Lancé en 2009, Ecosur Afrique développe depuis 2012 une activité de capital-investissement ciblant des entreprises régionales du secteur des énergies propres et de l’efficacité énergétique, représentant plus de 2,8 millions d’euros d’engagements financiers à ce jour. La création d’Ecosur Investment vise à renforcer ce pôle d’activité et à lui assurer une visibilité accrue.

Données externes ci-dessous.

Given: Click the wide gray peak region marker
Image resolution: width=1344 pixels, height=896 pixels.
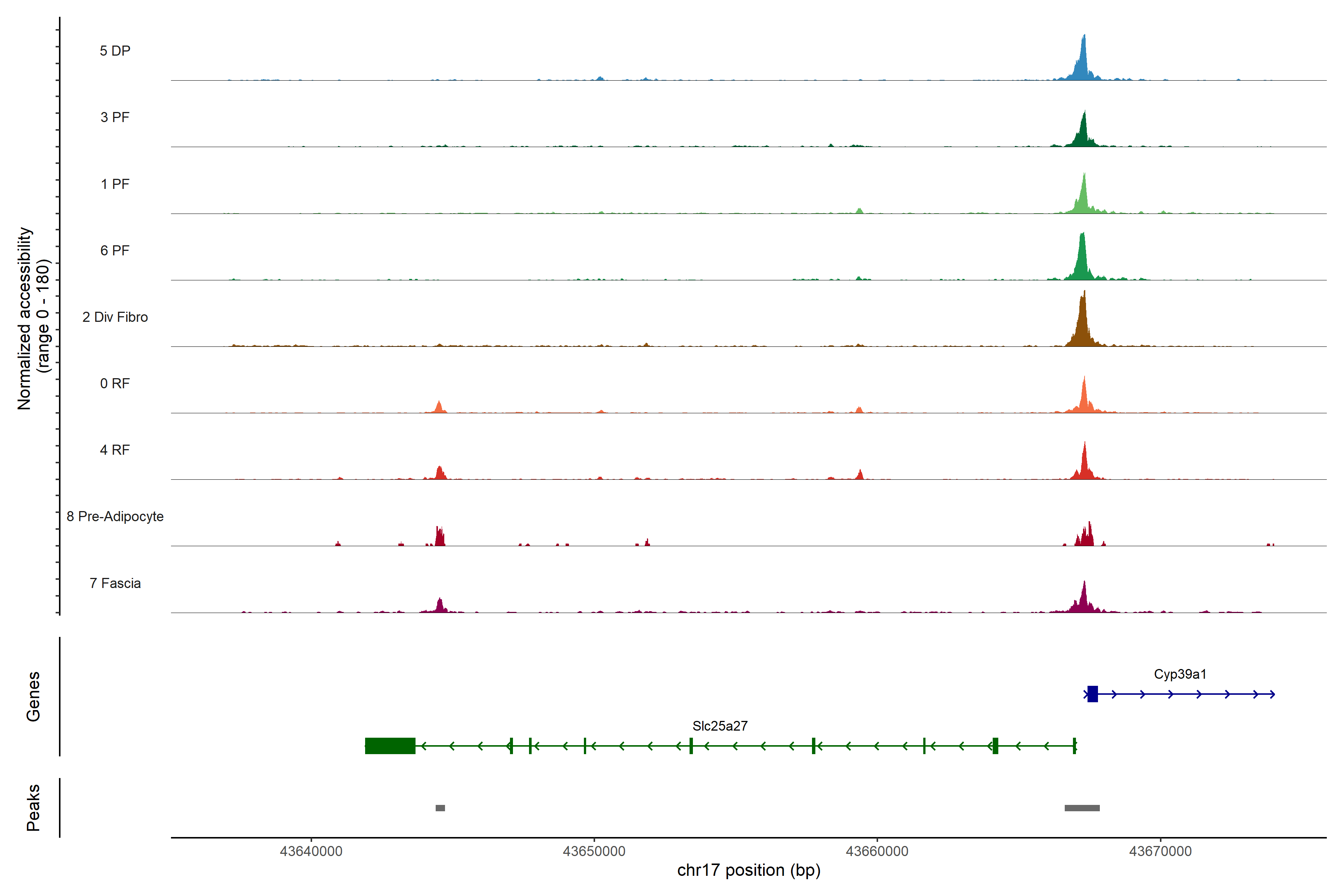Looking at the screenshot, I should coord(1082,808).
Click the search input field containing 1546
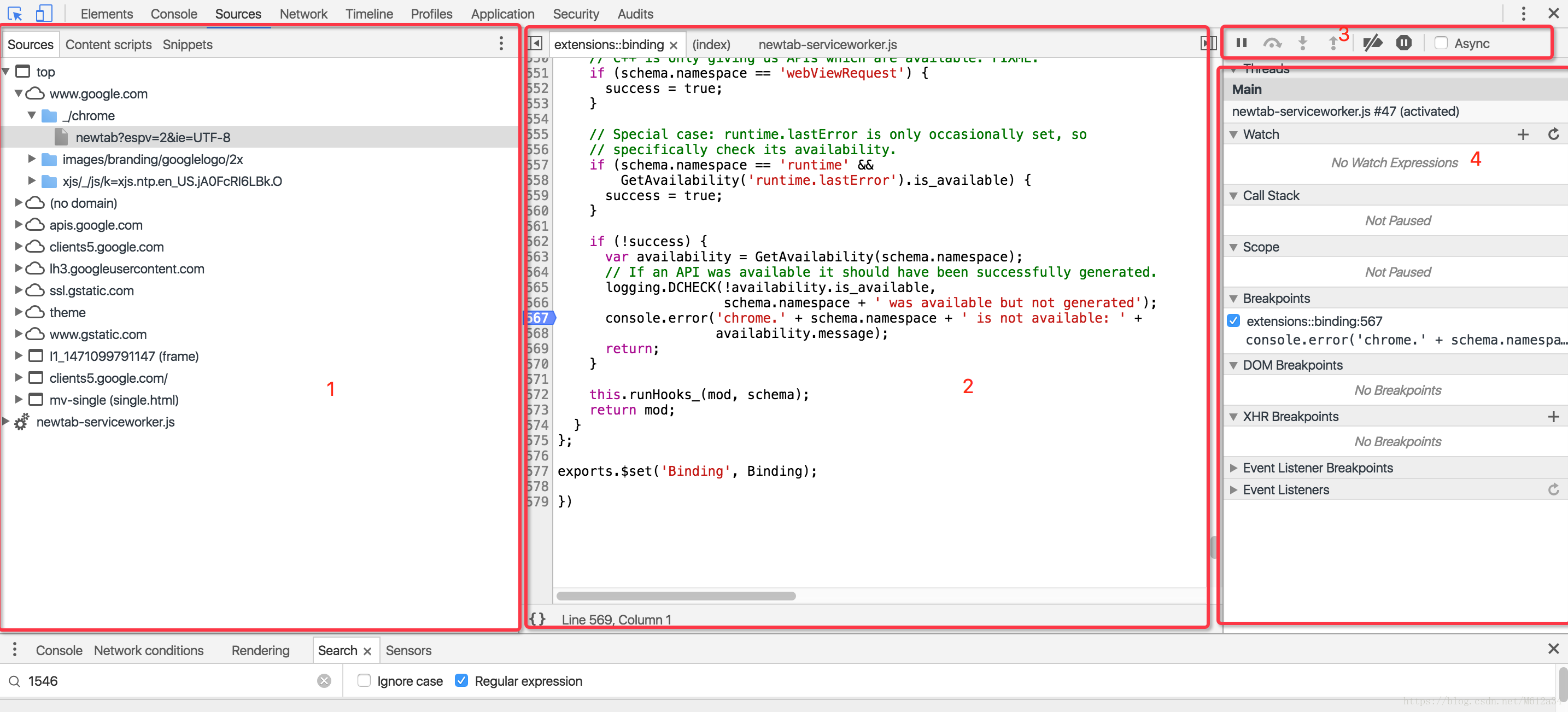Screen dimensions: 1568x712 171,680
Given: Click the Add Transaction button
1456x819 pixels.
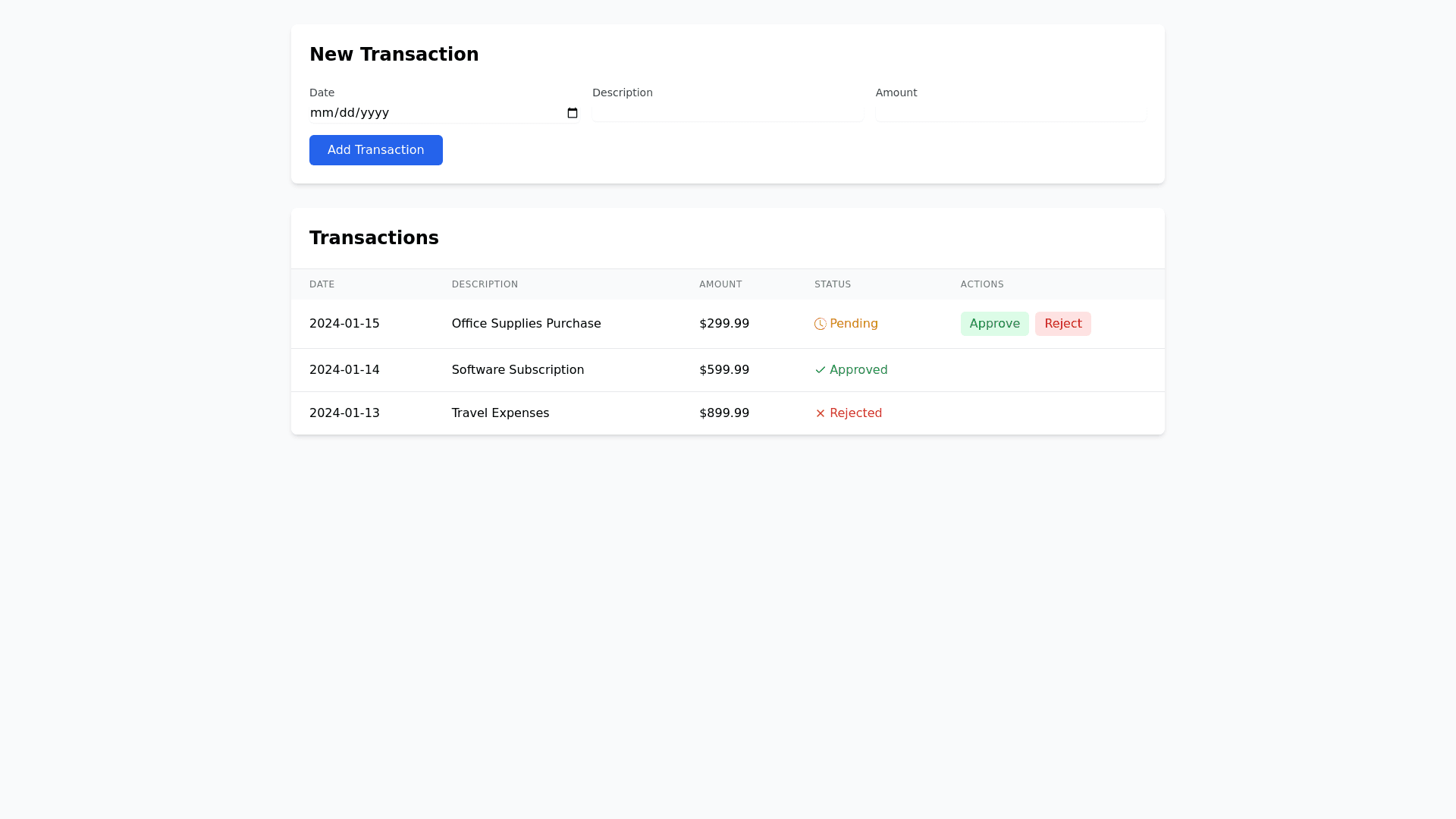Looking at the screenshot, I should point(375,150).
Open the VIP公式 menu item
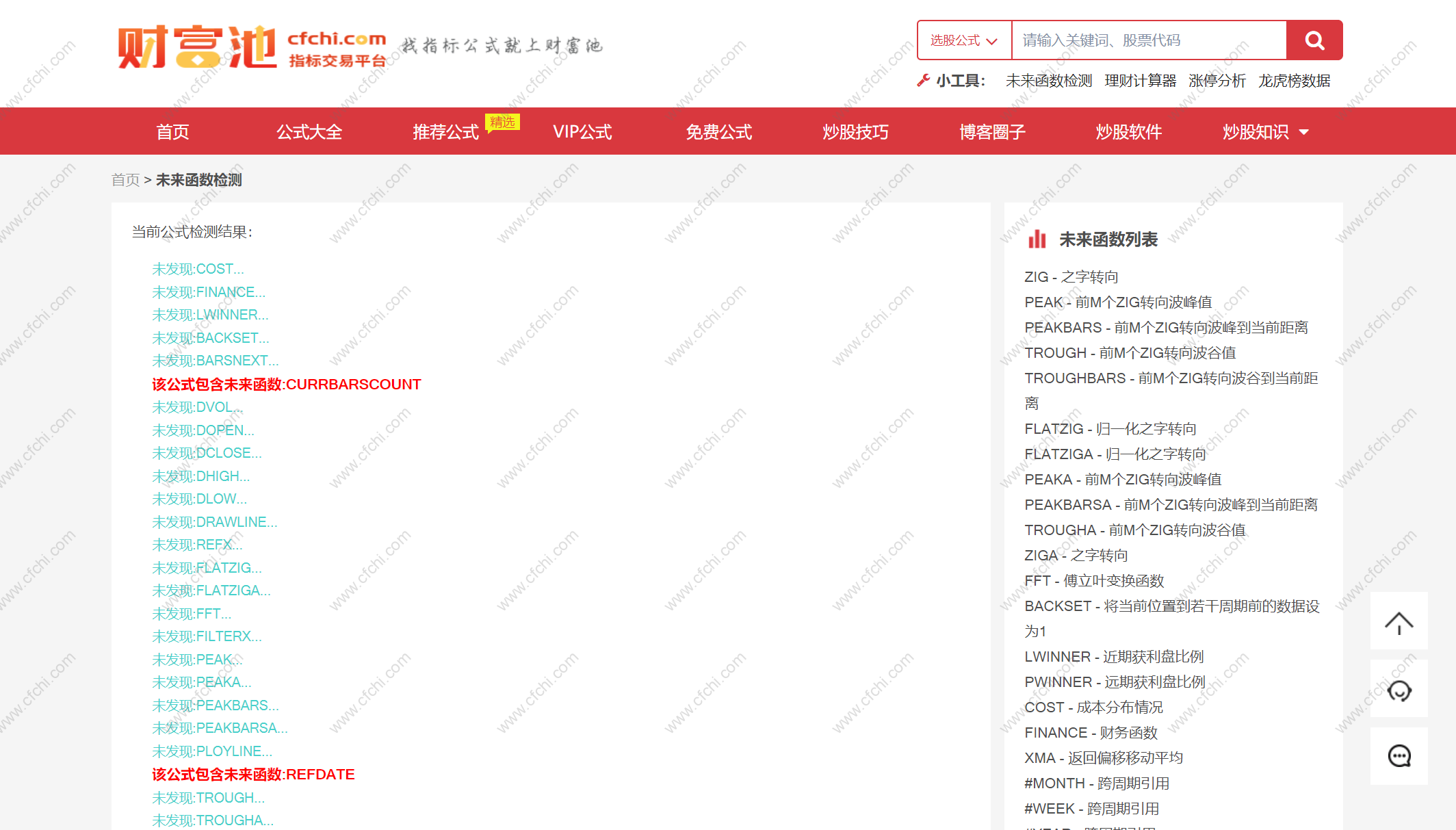The height and width of the screenshot is (830, 1456). 582,131
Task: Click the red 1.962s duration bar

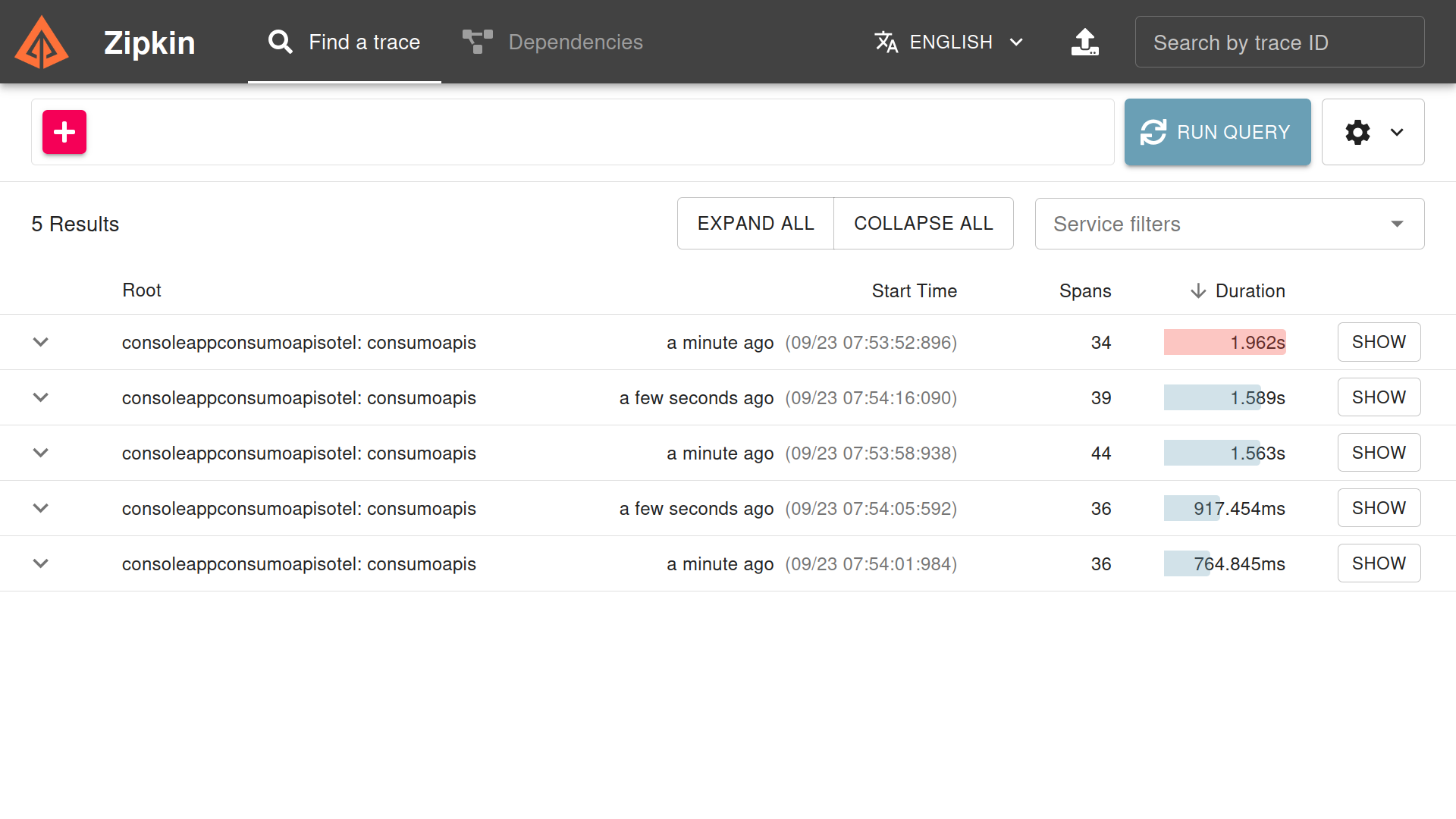Action: 1224,342
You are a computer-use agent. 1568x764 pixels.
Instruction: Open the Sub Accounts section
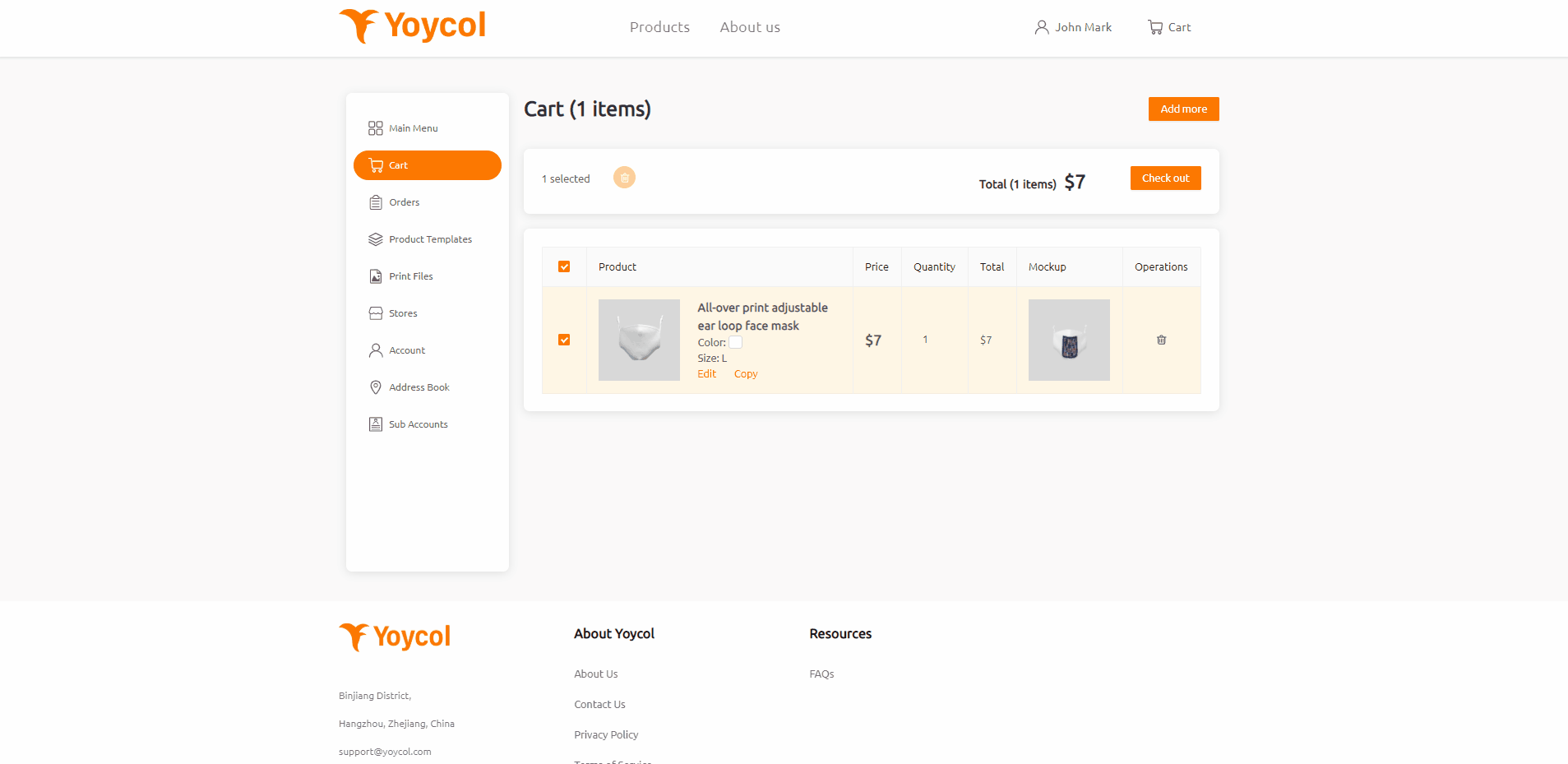click(x=418, y=424)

« Avec la baisse considérable du prix des crédits carbone, le groupe s’est tourné vers le capital-investissement afin de trouver un relais de croissance », a déclaré Fabrice Le Saché, contacté par Jeune Afrique. Il détient une participation de 40 % dans l’entreprise ghanéenne Man & Man, spécialisée dans la production et la commercialisation de fours à charbon de bois, et devrait porter sa production à 10 000 fours par mois grâce à la construction d’une nouvelle usine à Kumasi.

Expansion

À présent Ecosur Investment souhaite dupliquer ces projets en Afrique subsaharienne et est en train de mettre en place un autre projet de fours à charbon de bois à Kinshasa qui totaliserait 1,4 million d’euros. Il a déjà un partenaire local, dont le nom n’a pas été divulgué, avec qui « sa participation s’établirait à 40 % de ce total, soit 560 000 euros », a confié le directeur général d’Ecosur Afrique. « Les fours efficaces à charbon de bois ont encore peu pénétré le marché kinois alors que celui-ci représente un demi-million de tonnes de charbon consommées par an (environ 100 million d’euros en valeur marchande). » Le groupe discute selon les mêmes termes d’un projet dans l’état de Lagos, au Nigeria.